Risk-Adjusted Performance

5 of 100

 
Weak
 
Strong
Modest
Compared to the overall equity markets, risk-adjusted returns on investments in Mundus Group are ranked lower than 5 (%) of all global equities and portfolios over the last 90 days. Even with relatively fragile fundamental indicators, Mundus reported solid returns over the last few months and may actually be approaching a breakup point.
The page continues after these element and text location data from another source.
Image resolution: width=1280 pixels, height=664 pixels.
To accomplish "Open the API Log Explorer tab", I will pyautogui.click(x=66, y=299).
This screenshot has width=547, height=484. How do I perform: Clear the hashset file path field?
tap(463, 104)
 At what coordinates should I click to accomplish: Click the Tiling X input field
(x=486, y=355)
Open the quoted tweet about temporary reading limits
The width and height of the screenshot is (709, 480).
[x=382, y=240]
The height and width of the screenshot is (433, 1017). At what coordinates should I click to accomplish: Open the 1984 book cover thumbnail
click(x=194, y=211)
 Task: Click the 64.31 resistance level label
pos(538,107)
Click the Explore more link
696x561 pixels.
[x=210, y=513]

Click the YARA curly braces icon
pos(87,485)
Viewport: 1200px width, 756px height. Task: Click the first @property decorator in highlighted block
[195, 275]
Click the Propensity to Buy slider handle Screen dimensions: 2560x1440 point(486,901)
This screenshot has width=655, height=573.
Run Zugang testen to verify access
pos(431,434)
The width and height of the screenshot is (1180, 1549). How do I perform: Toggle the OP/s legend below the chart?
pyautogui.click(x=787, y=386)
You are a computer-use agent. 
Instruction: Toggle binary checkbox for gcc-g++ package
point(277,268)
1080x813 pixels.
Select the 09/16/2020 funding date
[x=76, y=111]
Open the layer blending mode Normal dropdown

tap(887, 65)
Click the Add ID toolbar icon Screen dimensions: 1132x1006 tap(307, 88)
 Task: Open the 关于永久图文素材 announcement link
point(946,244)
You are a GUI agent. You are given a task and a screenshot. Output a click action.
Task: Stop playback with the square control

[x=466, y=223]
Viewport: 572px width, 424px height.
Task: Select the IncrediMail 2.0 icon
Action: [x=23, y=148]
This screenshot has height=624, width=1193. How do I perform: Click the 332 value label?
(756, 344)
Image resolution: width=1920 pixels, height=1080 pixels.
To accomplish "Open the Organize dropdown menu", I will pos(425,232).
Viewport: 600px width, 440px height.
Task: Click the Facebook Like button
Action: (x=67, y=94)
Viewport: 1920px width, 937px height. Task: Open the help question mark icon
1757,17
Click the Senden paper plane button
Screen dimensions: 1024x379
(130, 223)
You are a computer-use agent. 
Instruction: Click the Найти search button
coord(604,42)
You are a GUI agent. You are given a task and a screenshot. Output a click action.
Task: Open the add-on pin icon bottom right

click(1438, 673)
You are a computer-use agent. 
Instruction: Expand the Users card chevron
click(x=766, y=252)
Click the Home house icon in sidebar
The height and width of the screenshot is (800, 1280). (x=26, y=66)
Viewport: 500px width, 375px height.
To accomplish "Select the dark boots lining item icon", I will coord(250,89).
Amazon and Mundus Volatility Contrast

   Predicted Return Density   
       Returns  

Pair Trading with Amazon and Mundus

The main advantage of trading using opposite Amazon and Mundus positions is that it hedges away some unsystematic risk. Because of two separate transactions, even if Amazon position performs unexpectedly, Mundus can make up some of the losses. Pair trading also minimizes risk from directional movements in the market. For example, if an entire industry or sector drops because of unexpected headlines, the short position in Mundus will offset losses from the drop in Mundus' long position.
The idea behind Amazon Inc and Mundus Group pairs trading is to make the combined position market-neutral, meaning the overall market's direction will not affect its win or loss (or potential downside or upside). This can be achieved by designing a pairs trade with two highly correlated stocks or equities that operate in a similar space or sector, making it possible to obtain profits through simple and relatively low-risk investment.
Check out your portfolio center.
Note that this page's information should be used as a complementary analysis to find the right mix of equity instruments to add to your existing portfolios or create a brand new portfolio. You can also try the Alpha Finder module to use alpha and beta coefficients to find investment opportunities after accounting for the risk.